Проблема посредника, который находит общий язык и с высшим, и с низшим классом, — это не наша или, вернее, не только наша проблема. Цементирование общества осуществляет именно средний класс. Он, и только он, способен сформулировать и донести до высшего класса, правящей элиты требования и просто желания низшего класса. Ровно так же он объясняет низшему классу смысл и последствия принятых наверху решений. Огромна роль среднего класса в экономике. Его основное богатство — человеческий капитал. Средний класс — носитель компетентностей. Он не может жить в «демонстративной праздности» по Веблену. В этом смысле он скорее труженик. Но он и не сторонник культа труда. Любое рутинное «делание» вызывает в представителях среднего класса желание изменить ситуацию. Желание, сходное с зудом. Поэтому он — источник новаций.
Когда в результате великих реформ Александра II Россия начала приходить в божеский вид, то в ней совершенно естественным путем возник средний класс. Как и полагается, он сочувствовал низшим классам, давил на высшие, одновременно создавал общества трезвости, не противился злу насилием и занимался просвещением темных масс.
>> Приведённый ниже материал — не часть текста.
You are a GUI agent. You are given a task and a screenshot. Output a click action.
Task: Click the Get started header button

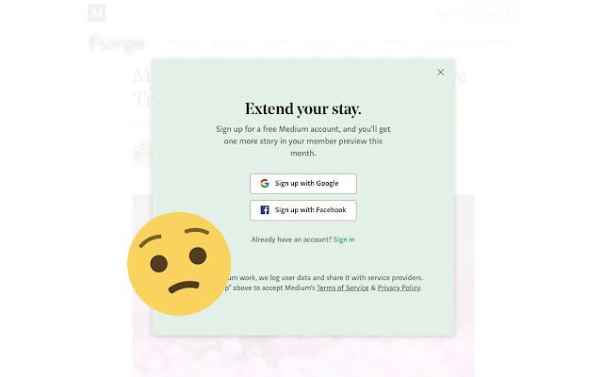pos(492,12)
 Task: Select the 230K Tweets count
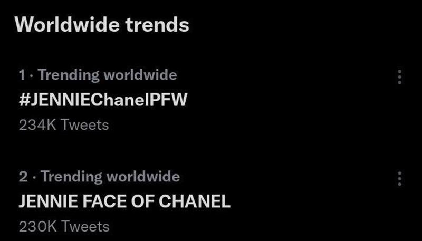(x=64, y=227)
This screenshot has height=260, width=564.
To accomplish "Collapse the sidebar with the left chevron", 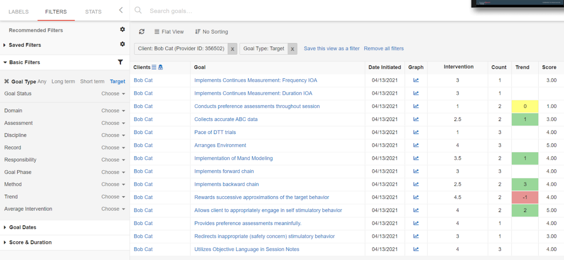I will [121, 10].
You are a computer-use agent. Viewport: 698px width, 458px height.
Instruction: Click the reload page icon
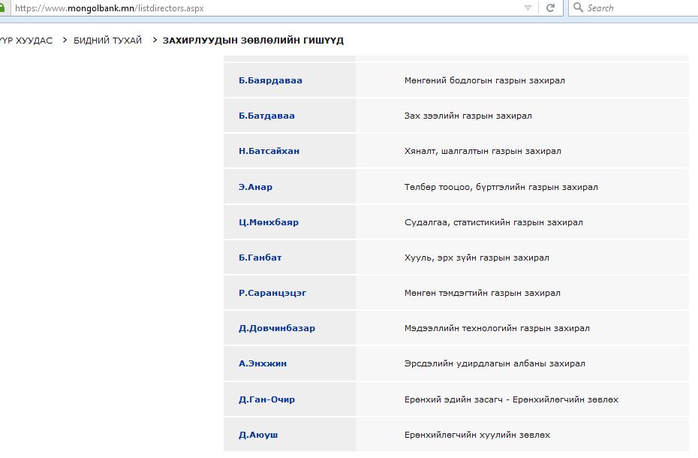(550, 8)
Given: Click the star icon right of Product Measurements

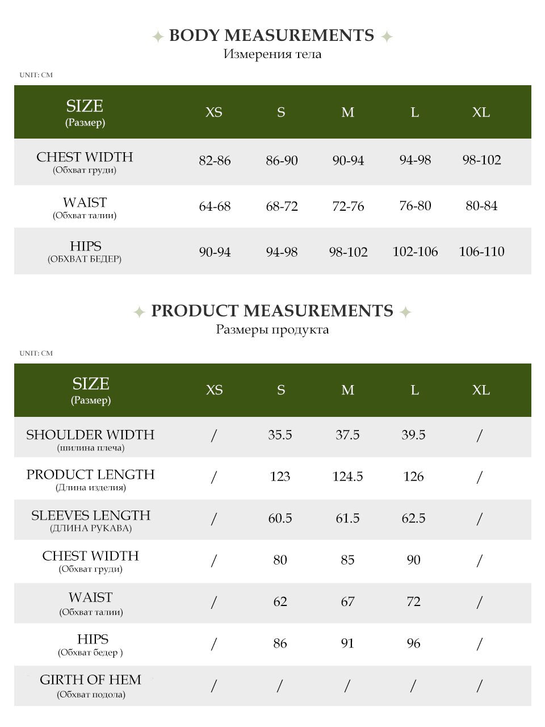Looking at the screenshot, I should [x=405, y=312].
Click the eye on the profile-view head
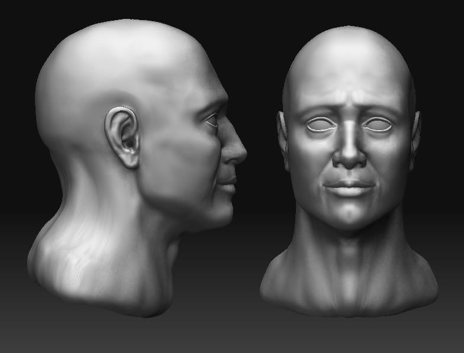Screen dimensions: 464x353 coord(213,122)
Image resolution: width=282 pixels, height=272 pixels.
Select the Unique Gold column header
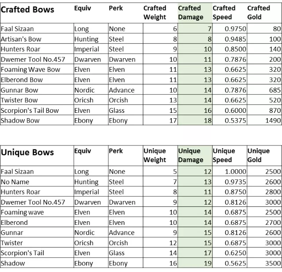tap(264, 156)
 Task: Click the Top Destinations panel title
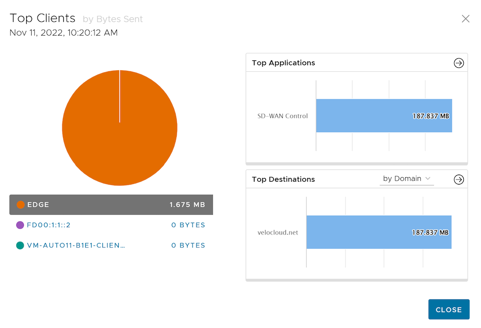pyautogui.click(x=284, y=179)
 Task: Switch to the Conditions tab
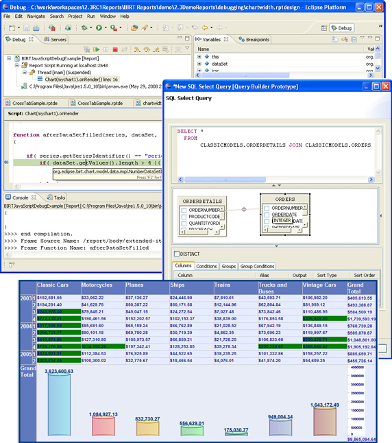coord(206,266)
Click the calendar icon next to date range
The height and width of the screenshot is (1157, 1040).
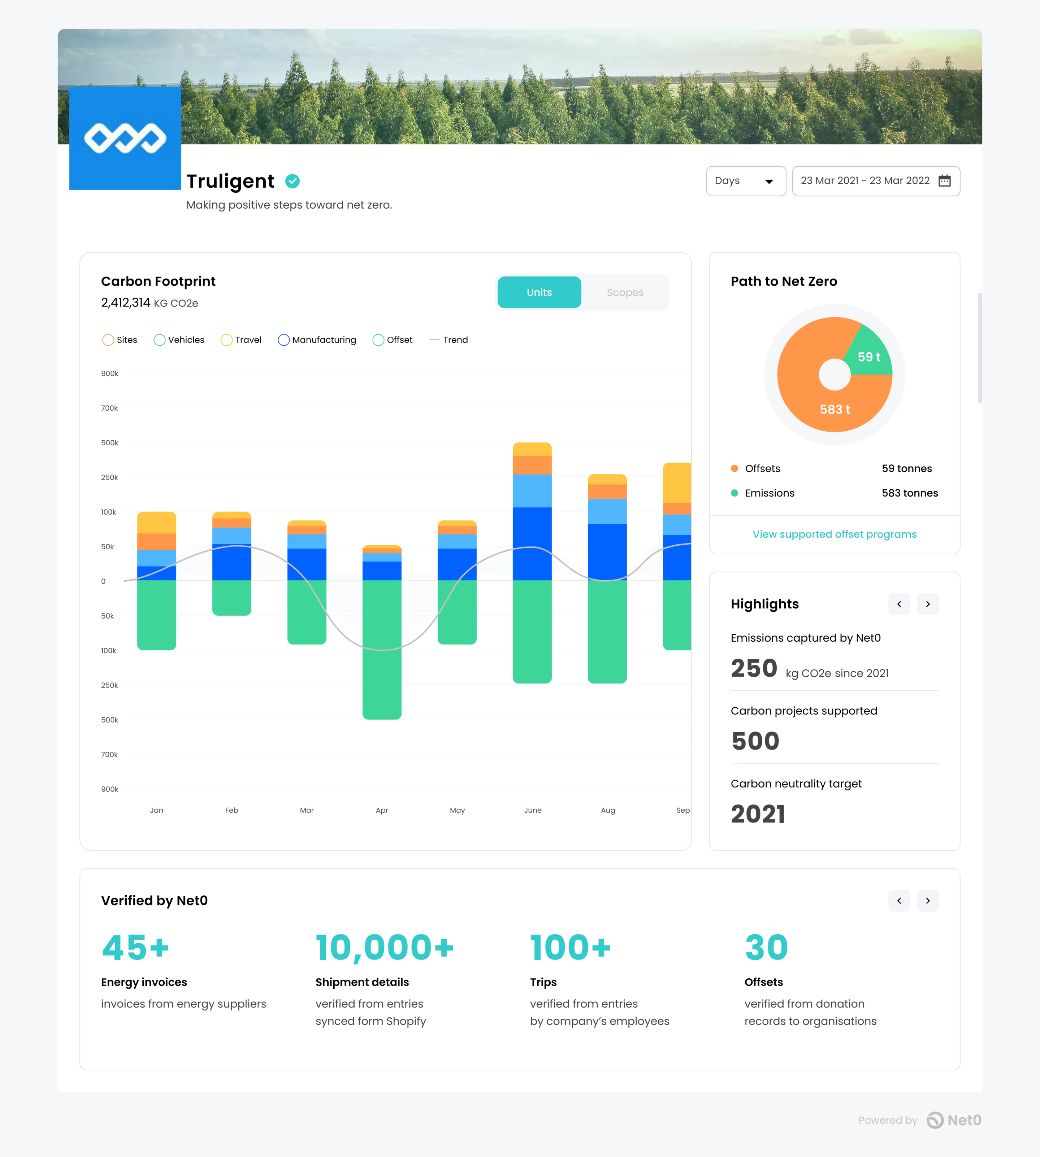(x=946, y=181)
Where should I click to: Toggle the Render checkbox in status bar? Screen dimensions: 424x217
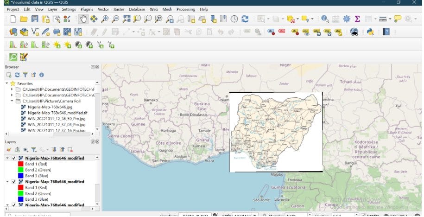(362, 216)
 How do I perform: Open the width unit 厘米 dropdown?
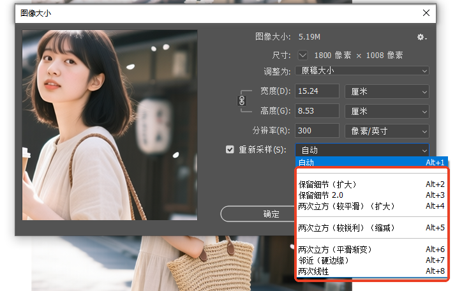386,91

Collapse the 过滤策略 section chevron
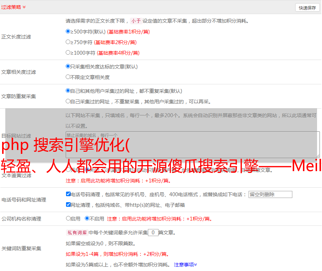click(24, 7)
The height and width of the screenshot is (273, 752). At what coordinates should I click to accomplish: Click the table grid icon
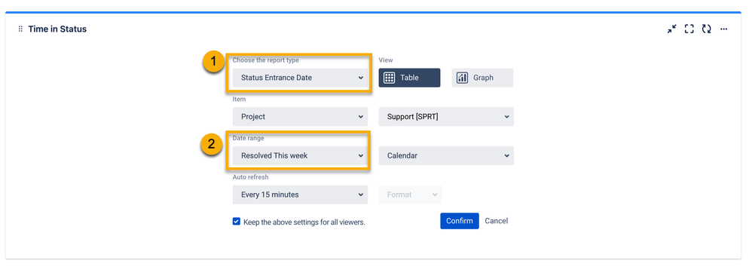point(390,78)
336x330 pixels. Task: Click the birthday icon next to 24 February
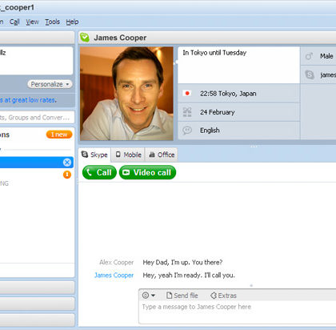click(187, 112)
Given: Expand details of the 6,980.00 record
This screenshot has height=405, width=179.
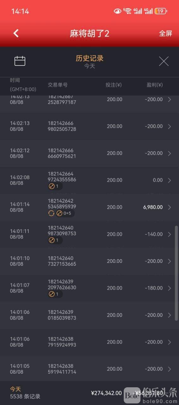Looking at the screenshot, I should tap(170, 207).
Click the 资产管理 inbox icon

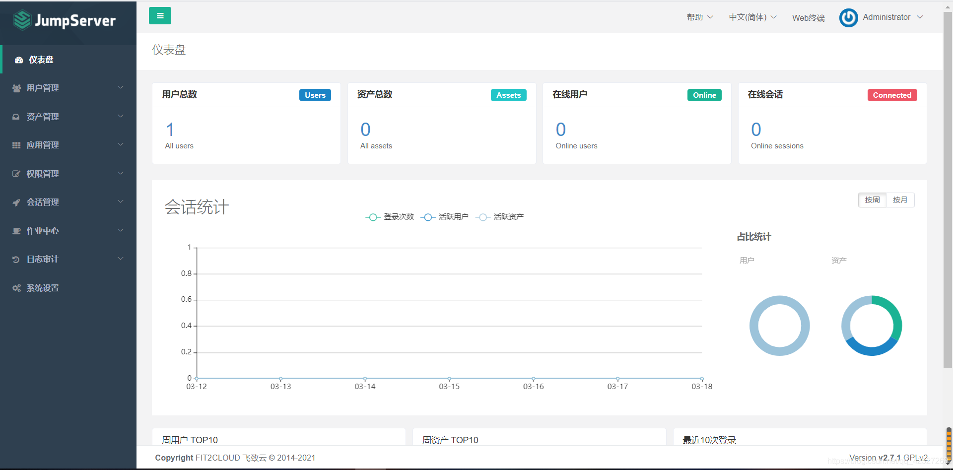pos(16,117)
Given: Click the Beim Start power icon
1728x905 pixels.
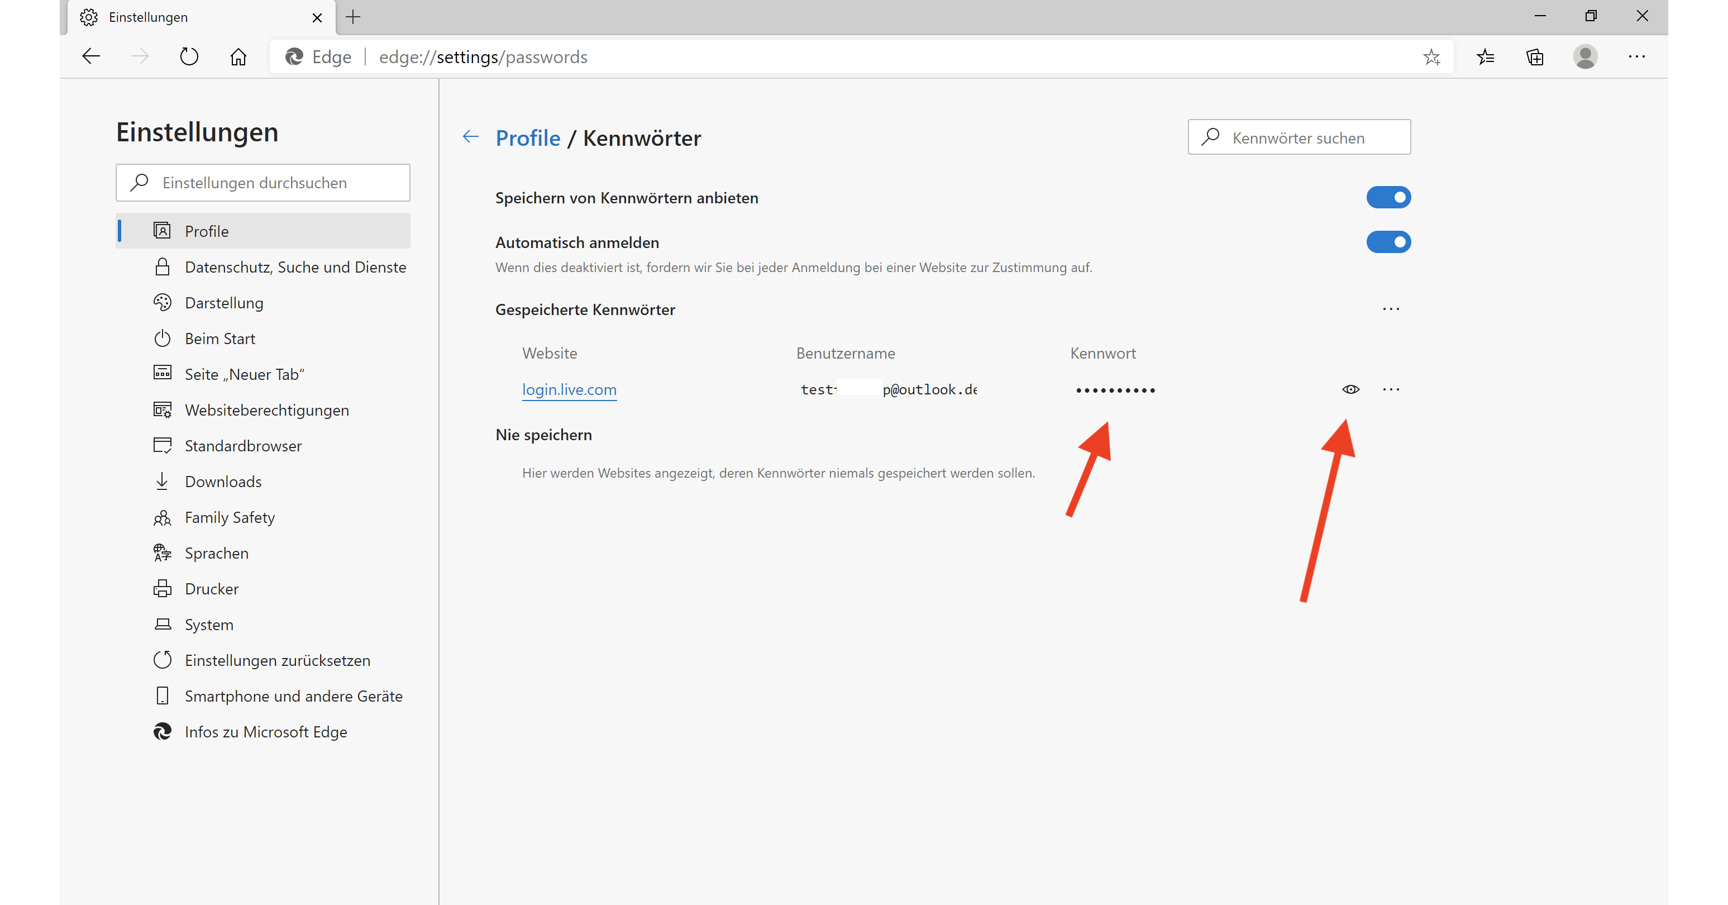Looking at the screenshot, I should 163,338.
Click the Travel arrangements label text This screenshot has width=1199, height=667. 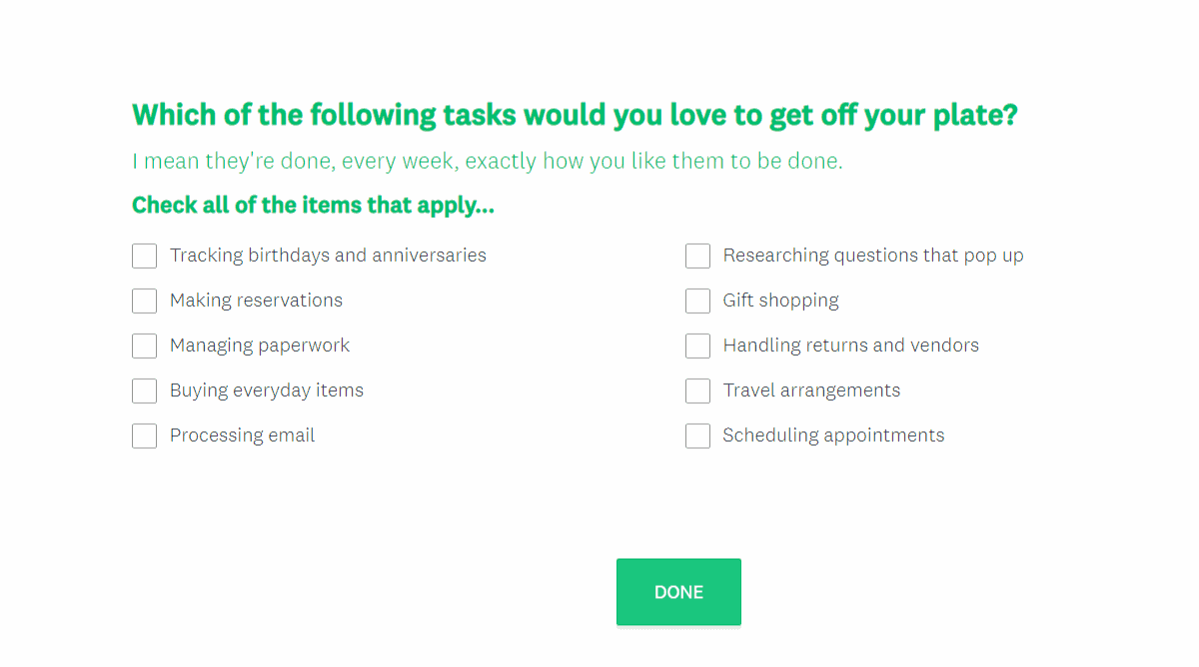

Средний класс ринулся в науку и инженерию. Экономическая динамика России последней трети XIX века потрясает. Экономическое поведение человека из среднего класса очень своеобразно. Замечательный и изобретательный поэт Всеволод Некрасов как-то сказал мне, что ни талант, ни трудолюбие не обеспечивают успех в поэзии. Были и поталантливей. И трудились они, эксплуатируя свой талант, вовсе не слабо. А вот у него не получалось. Попробовал так. Не получилось. Все бросил. Попробовал иначе. Не выходит. Совсем по-другому попробовал. Получилось! Это характерная модель экономического поведения среднего класса. Тыканье головой об стену. Не использование богатства, как у высших классов, и не рутинная добросовестная работа низших классов, а вот такое «поди туда, не знаю куда, найди то, не знаю что». Так, между прочим, средний класс, у которого не было богатства и который не хотел трудиться, и создал тот вполне сносный мир, в котором мы живем. Хотя бы экономически сносный.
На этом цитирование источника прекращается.